Le recours contentieux devant le tribunal
À défaut d’accord, l’entreprise conserve la possibilité de saisir le tribunal administratif compétent, après avoir préalablement déposé une réclamation contentieuse auprès de l’administration. Cette voie, plus longue, reste parfois nécessaire pour faire valoir des arguments juridiques solides. Elle suppose une préparation rigoureuse du dossier, avec des pièces justificatives complètes et une argumentation construite en amont, faute de quoi les chances d’obtenir gain de cause devant le juge diminuent sensiblement.
Pourquoi se faire accompagner dès le début du contrôle ?
L’accompagnement d’un professionnel du droit fiscal change souvent la manière dont se déroule l’ensemble de la procédure.
Un droit reconnu dès la réception de l’avis
Le dirigeant peut solliciter une assistance dès la notification du contrôle, sans attendre la proposition de rectification. Cette anticipation permet de mieux structurer les échanges avec l’administration dès les premiers rendez-vous.

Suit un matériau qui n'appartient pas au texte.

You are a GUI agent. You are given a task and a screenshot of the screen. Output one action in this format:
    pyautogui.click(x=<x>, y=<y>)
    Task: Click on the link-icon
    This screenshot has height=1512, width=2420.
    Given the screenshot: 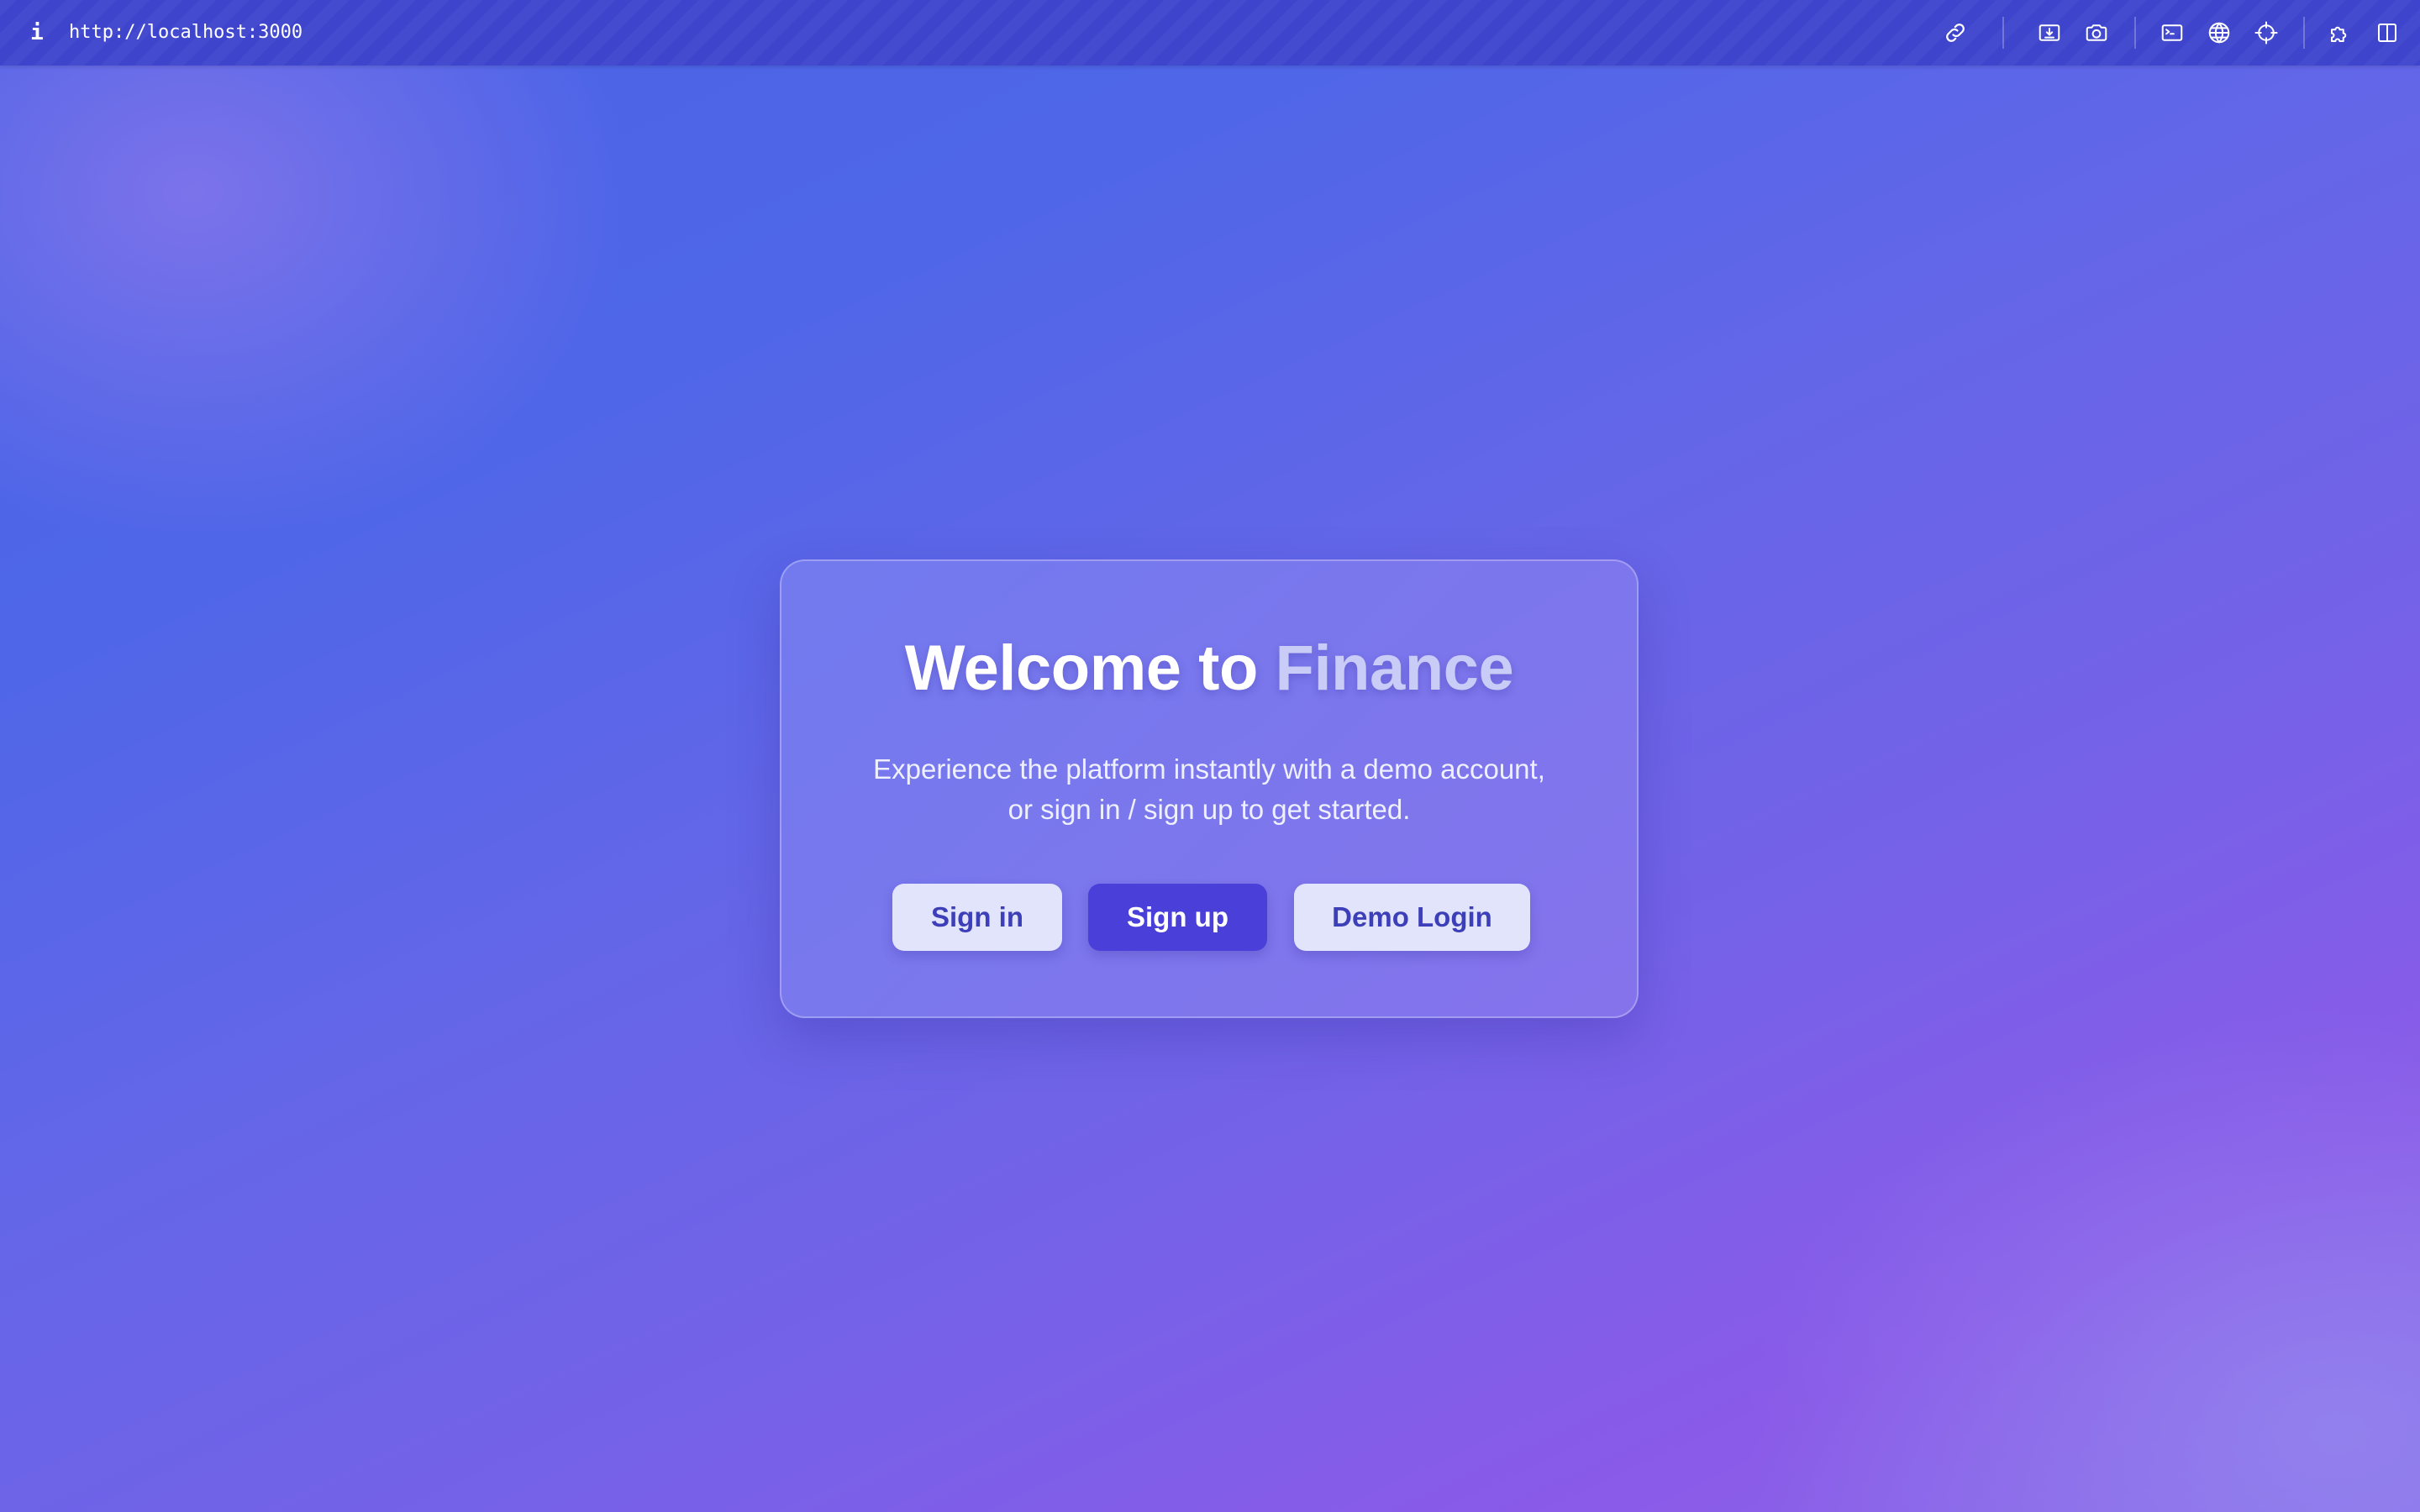 What is the action you would take?
    pyautogui.click(x=1956, y=32)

Ce qu’apporte un accompagnement spécialisé face à l’administration
Un professionnel spécialisé en droit fiscal connaît les pratiques de l’administration et sait identifier les points de la procédure susceptibles d’être contestés sur la forme comme sur le fond. Il devient l’interlocuteur de l’entreprise face au vérificateur, chargé de construire une défense cohérente plutôt que de laisser le dirigeant gérer seul des échanges techniques dont les conséquences financières peuvent être significatives pour l’activité.
Anticiper ces échanges, dès la réception du premier avis, reste la meilleure manière d’aborder un contrôle fiscal sans subir la procédure, tout en préservant les intérêts de l’entreprise sur la durée.